[Stored records]
-- Opening Marker --

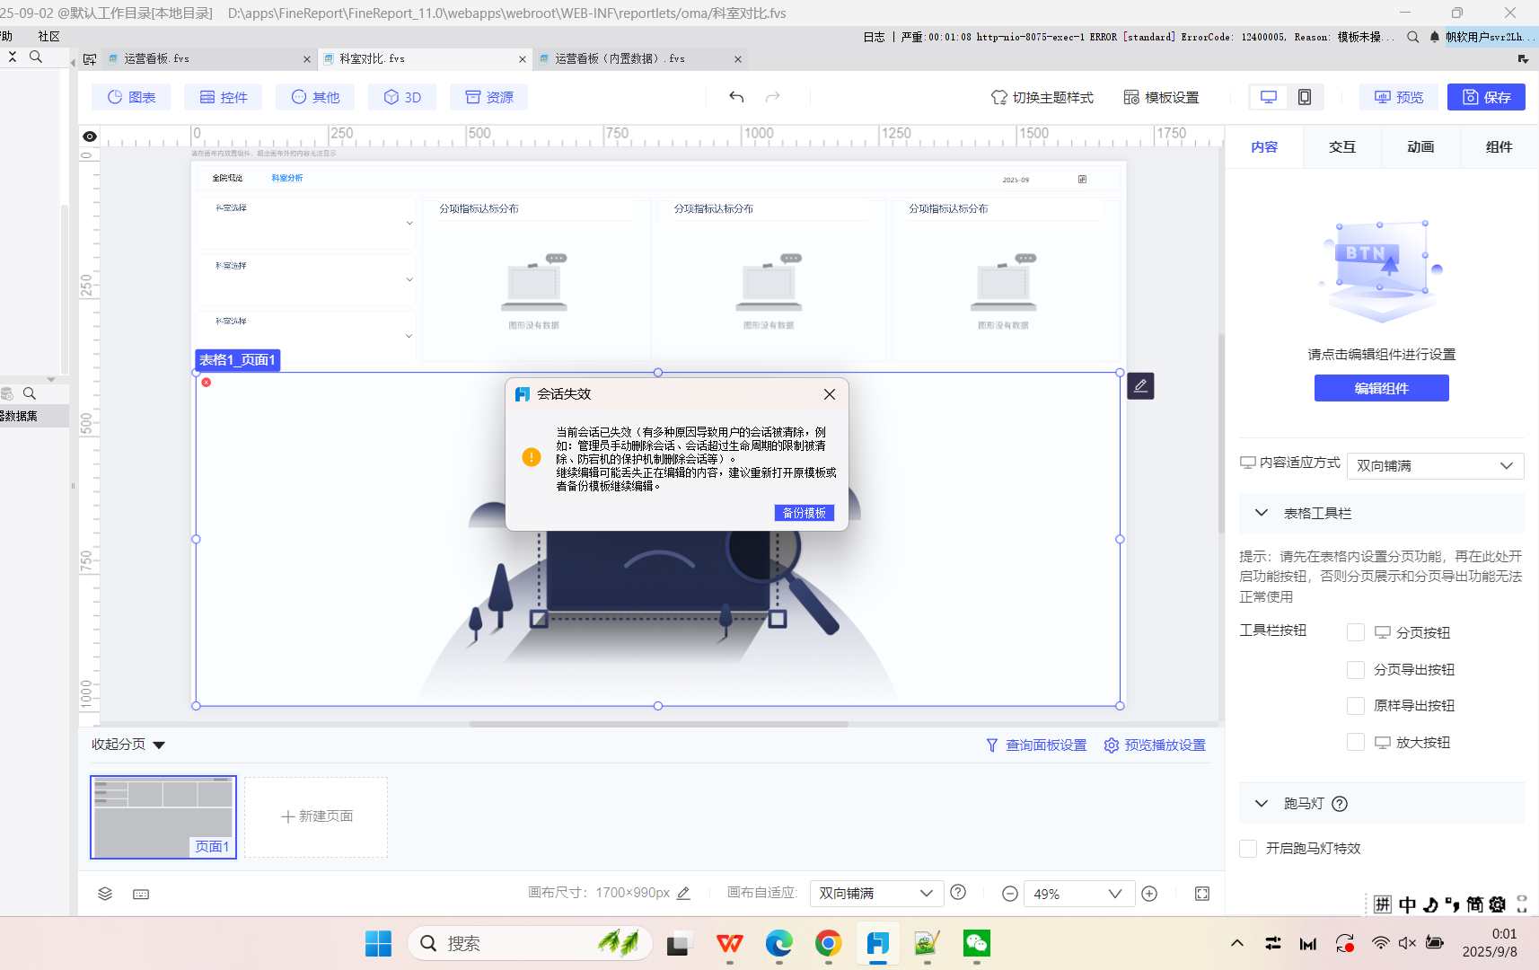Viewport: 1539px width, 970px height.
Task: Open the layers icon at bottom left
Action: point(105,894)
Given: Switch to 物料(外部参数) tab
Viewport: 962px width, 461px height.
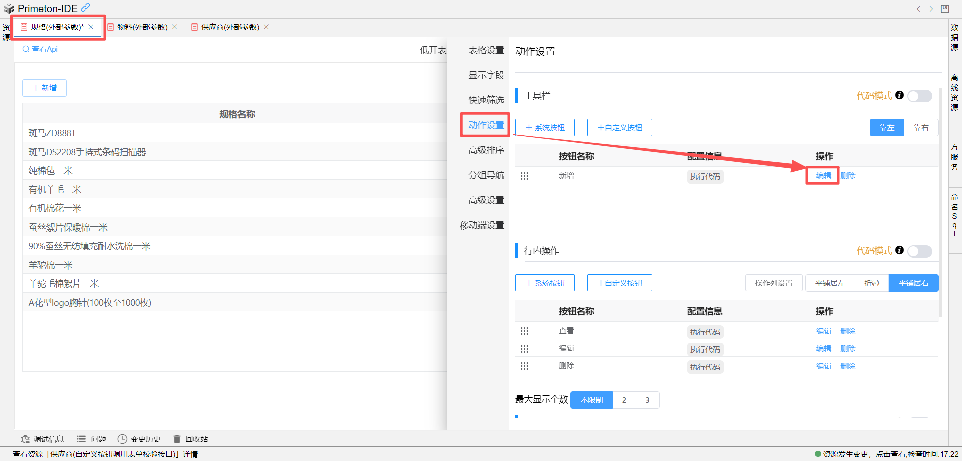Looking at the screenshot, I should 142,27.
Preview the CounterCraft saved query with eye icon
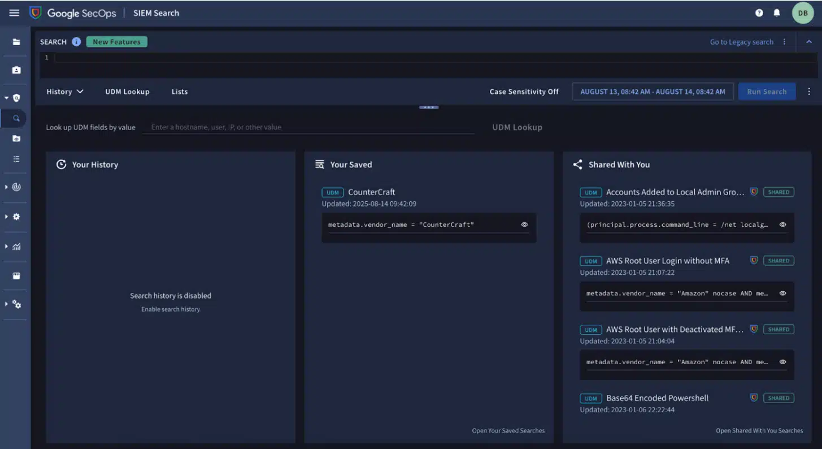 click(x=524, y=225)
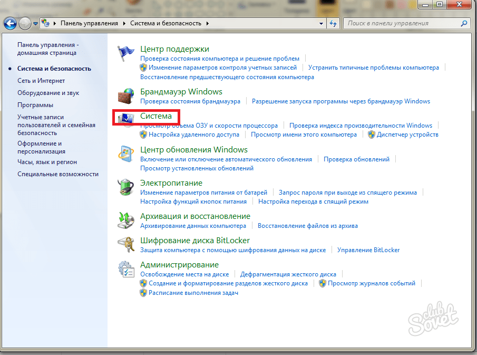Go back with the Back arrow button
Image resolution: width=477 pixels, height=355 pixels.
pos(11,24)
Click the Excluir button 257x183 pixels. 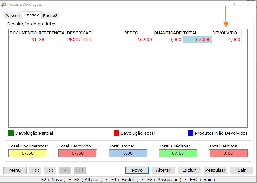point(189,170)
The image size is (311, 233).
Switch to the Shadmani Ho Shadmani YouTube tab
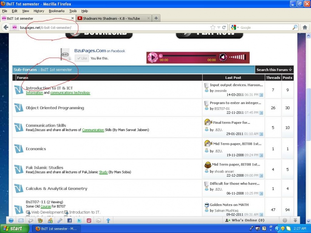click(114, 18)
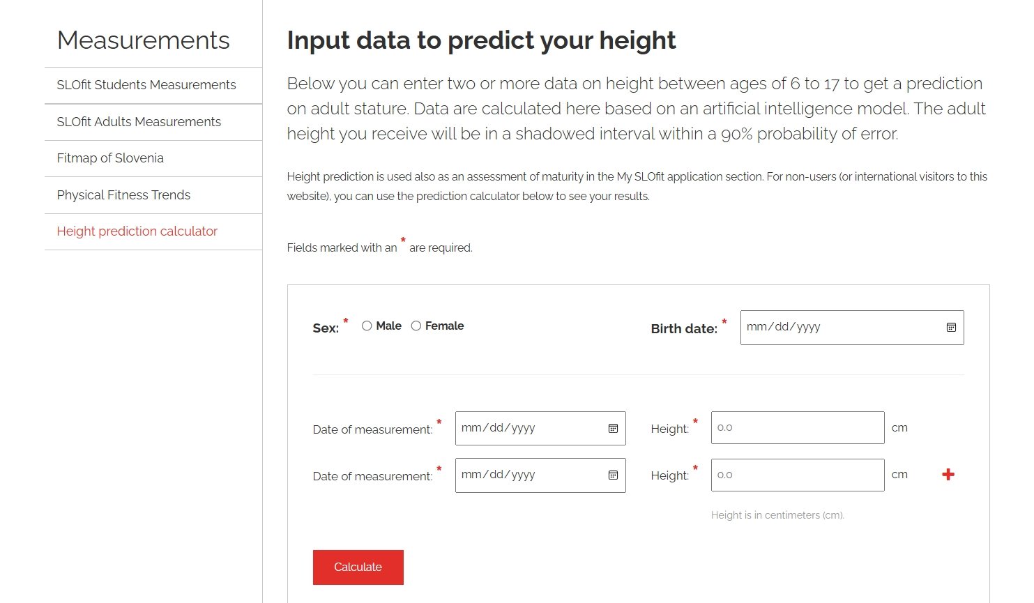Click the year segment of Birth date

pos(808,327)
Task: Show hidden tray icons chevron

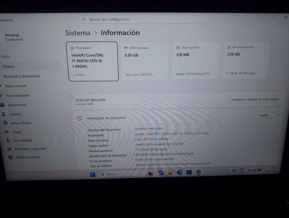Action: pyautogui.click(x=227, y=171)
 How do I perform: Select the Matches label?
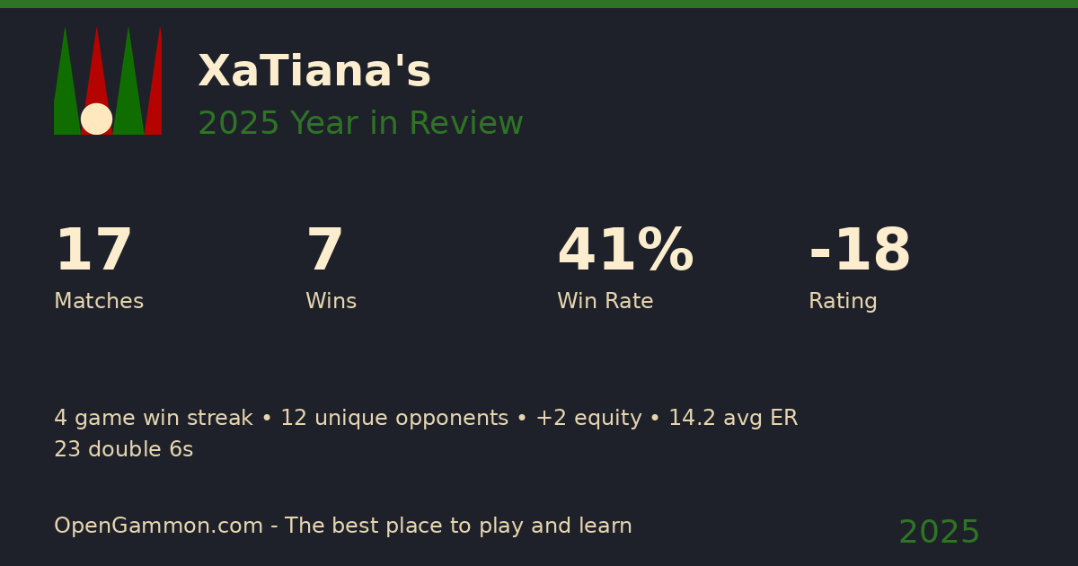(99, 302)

-- Closing Marker --
-- Opening Marker --

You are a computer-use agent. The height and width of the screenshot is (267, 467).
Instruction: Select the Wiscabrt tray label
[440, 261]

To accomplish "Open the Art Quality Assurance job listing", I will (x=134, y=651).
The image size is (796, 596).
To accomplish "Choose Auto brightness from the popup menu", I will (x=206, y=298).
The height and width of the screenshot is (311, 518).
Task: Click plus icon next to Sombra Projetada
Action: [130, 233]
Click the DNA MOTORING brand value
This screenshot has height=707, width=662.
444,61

-- Closing Marker --

Report every line of the data in which "size" appears.

The image size is (311, 233).
The image size is (796, 596).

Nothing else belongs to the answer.